Raw records:
-- begin --

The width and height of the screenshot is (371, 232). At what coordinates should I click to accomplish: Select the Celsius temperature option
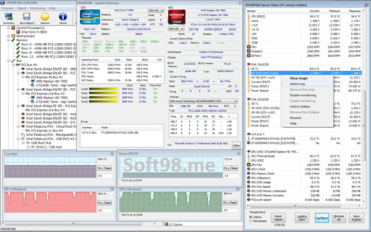(250, 217)

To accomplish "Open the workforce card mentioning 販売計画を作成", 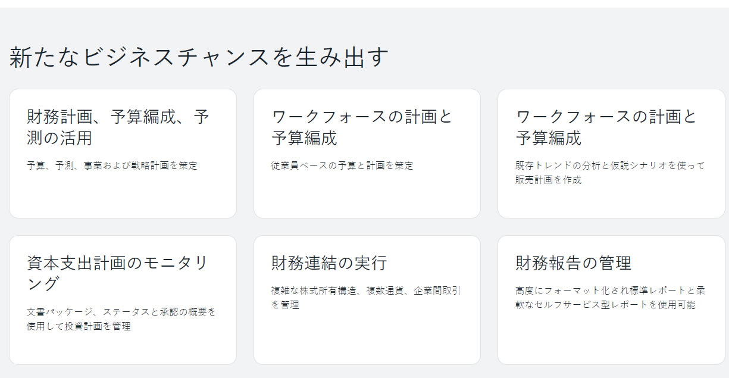I will [611, 154].
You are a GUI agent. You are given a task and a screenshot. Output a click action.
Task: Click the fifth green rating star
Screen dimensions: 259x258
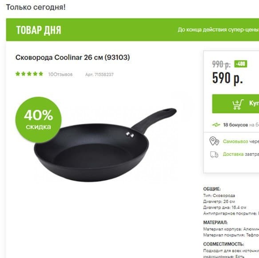(41, 74)
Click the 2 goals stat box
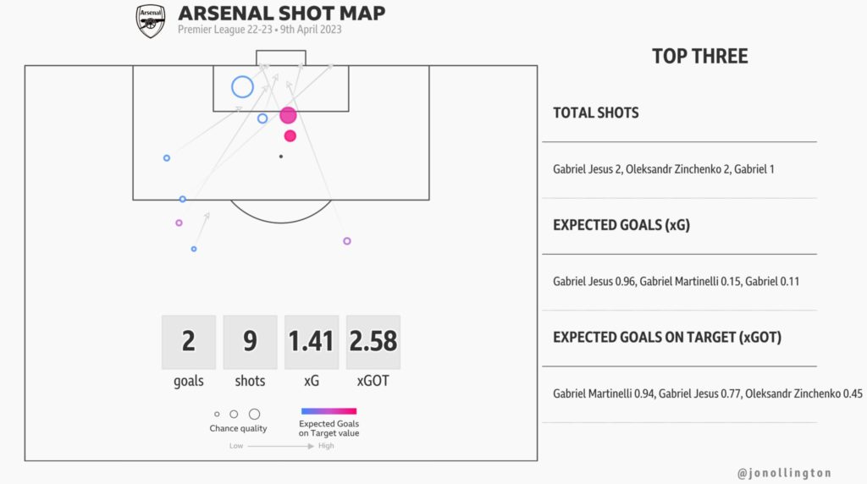 pos(189,342)
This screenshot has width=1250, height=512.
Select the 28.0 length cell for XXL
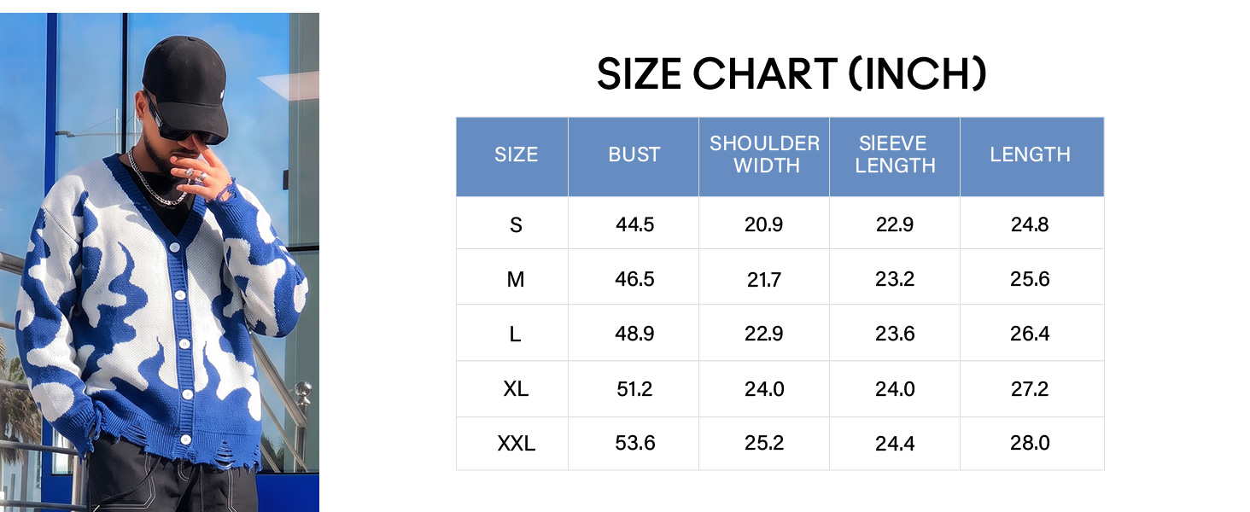(x=1031, y=444)
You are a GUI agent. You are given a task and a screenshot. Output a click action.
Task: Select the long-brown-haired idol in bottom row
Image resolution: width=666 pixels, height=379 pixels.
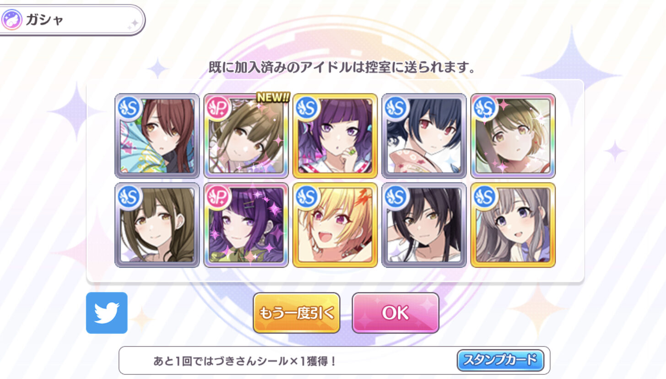[157, 225]
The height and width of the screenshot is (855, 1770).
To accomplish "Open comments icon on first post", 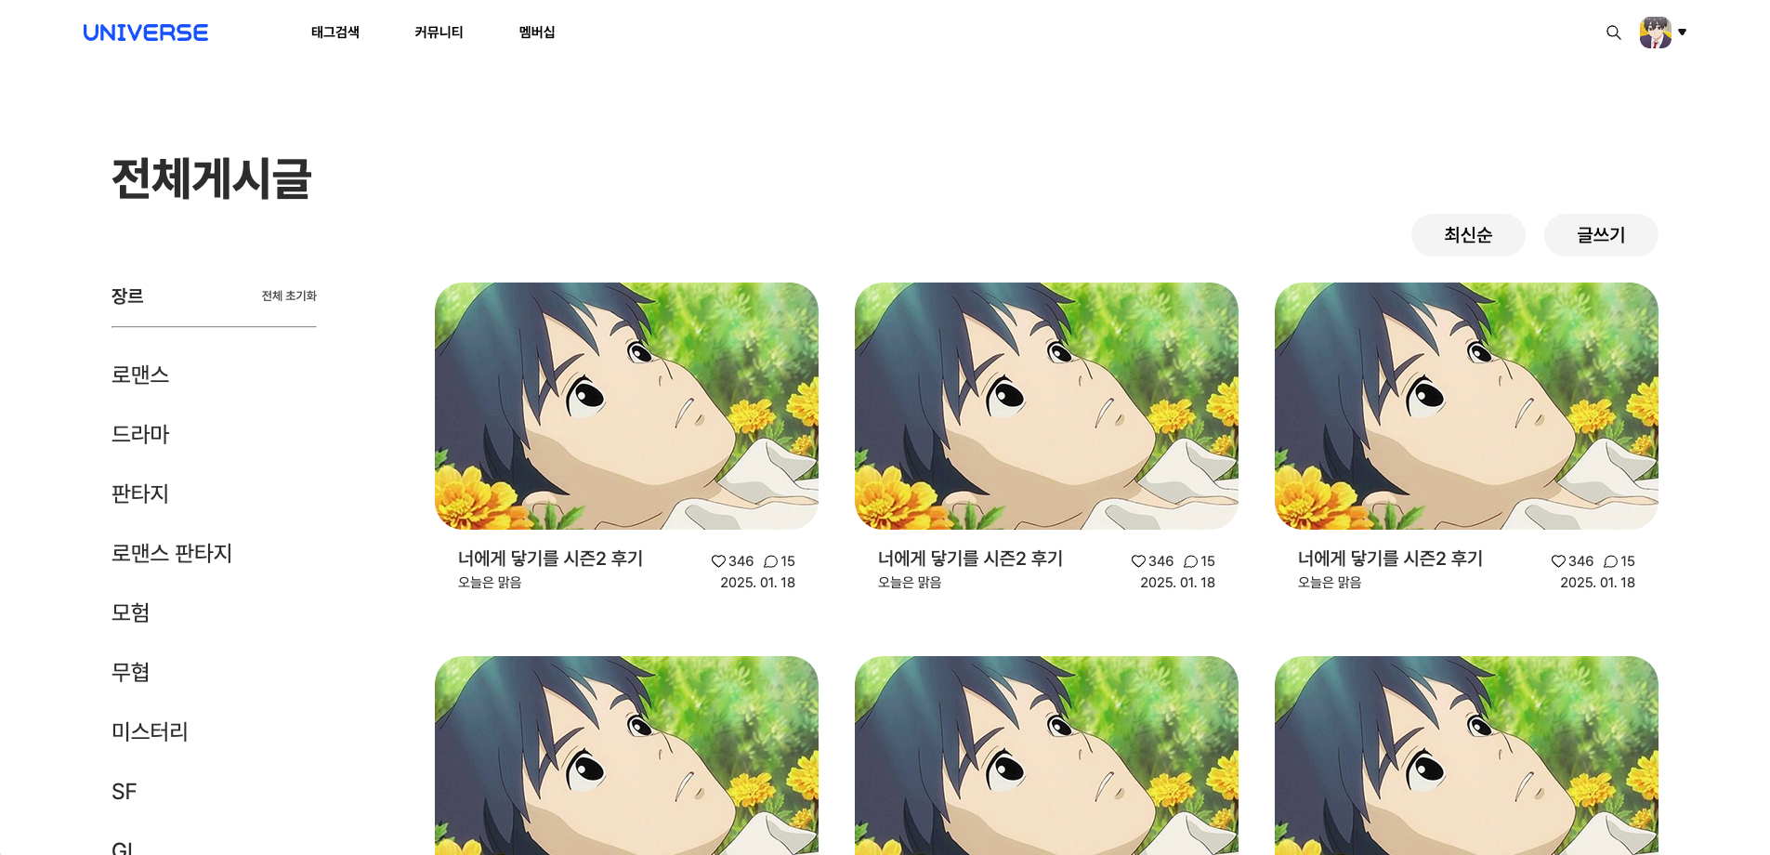I will [770, 561].
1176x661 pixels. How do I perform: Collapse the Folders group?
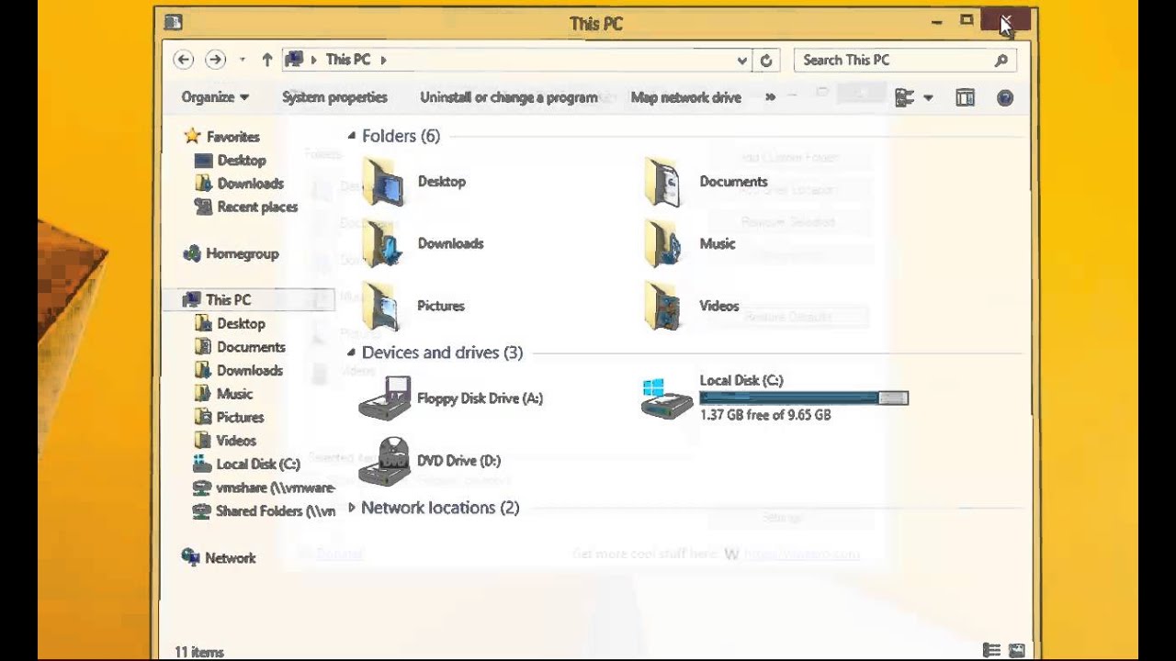click(x=351, y=136)
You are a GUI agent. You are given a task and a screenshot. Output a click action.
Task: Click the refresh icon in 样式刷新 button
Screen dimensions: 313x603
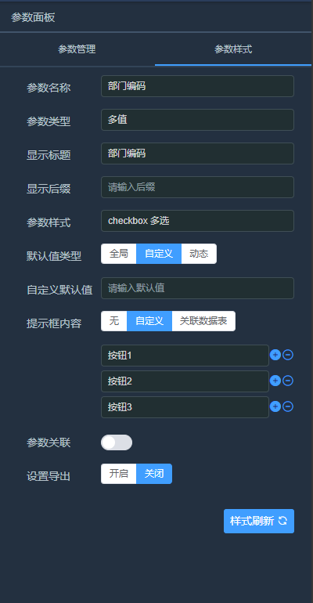click(282, 521)
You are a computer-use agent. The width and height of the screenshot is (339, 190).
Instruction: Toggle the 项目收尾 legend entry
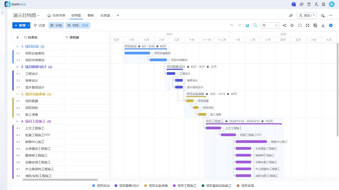click(245, 186)
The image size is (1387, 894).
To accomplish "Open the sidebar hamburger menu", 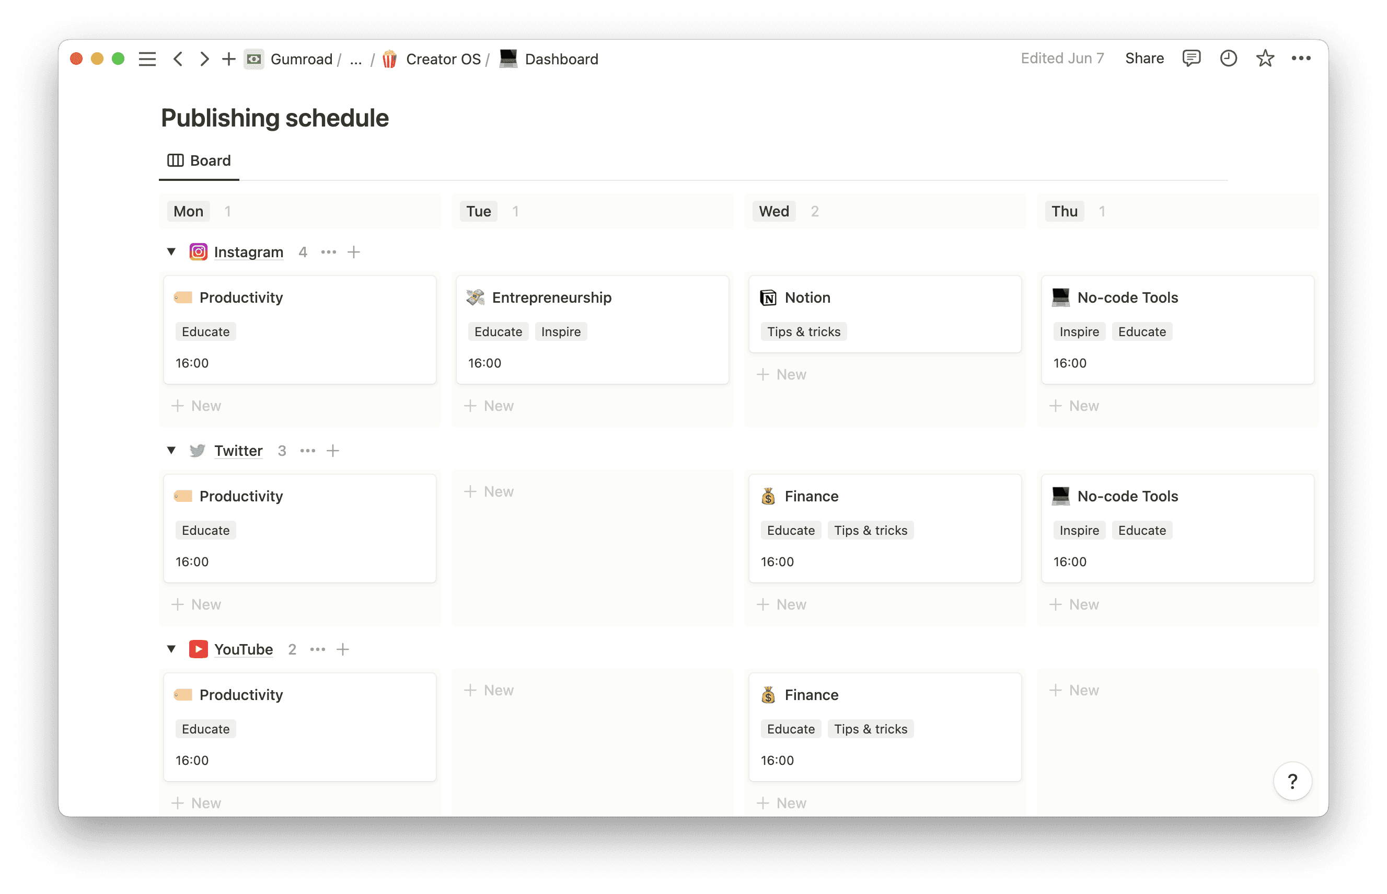I will click(x=147, y=59).
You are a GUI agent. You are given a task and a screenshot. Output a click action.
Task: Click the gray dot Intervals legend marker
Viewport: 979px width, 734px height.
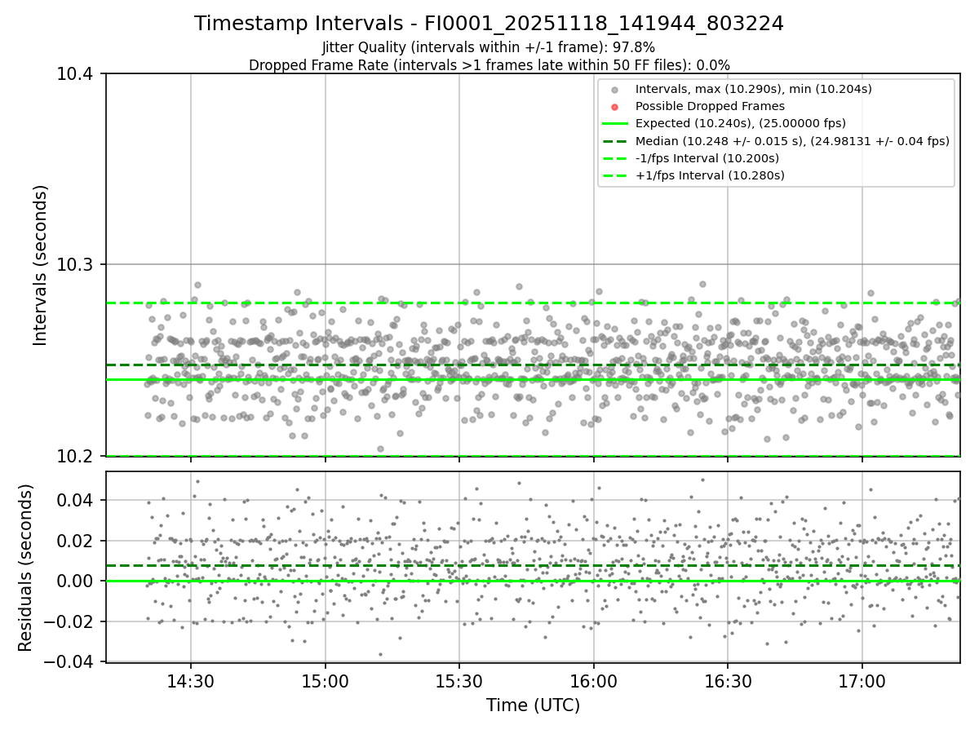(615, 89)
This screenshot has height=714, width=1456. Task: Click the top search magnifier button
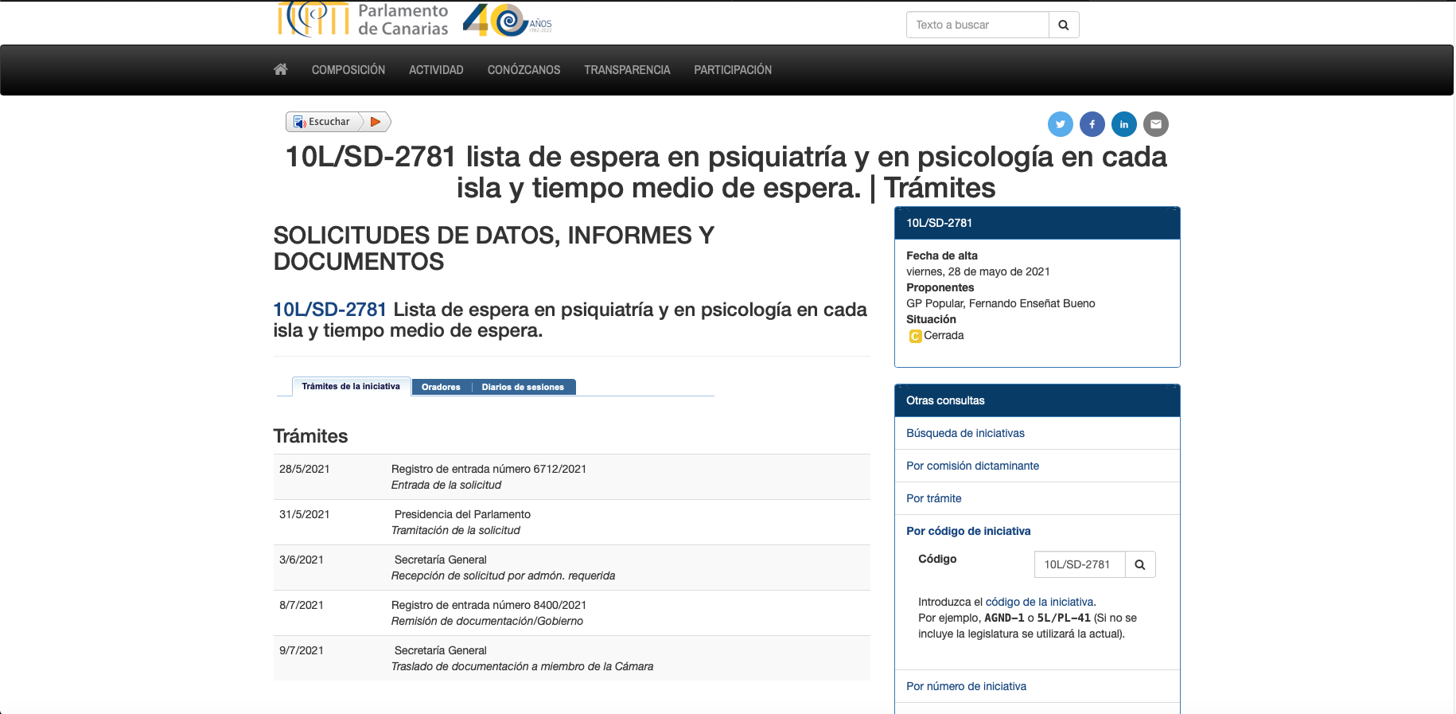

-- end --

--- What you have to do ---
Pick out and copy every line in the records above that contains the string "Select". Only lines where the capitalization matches count.

--- Written reply ---
The width and height of the screenshot is (371, 232). At what coordinates should I click to accomplish: Select the Celsius temperature option
Select the 28.0 length cell for XXL
Task: Select the long-brown-haired idol in bottom row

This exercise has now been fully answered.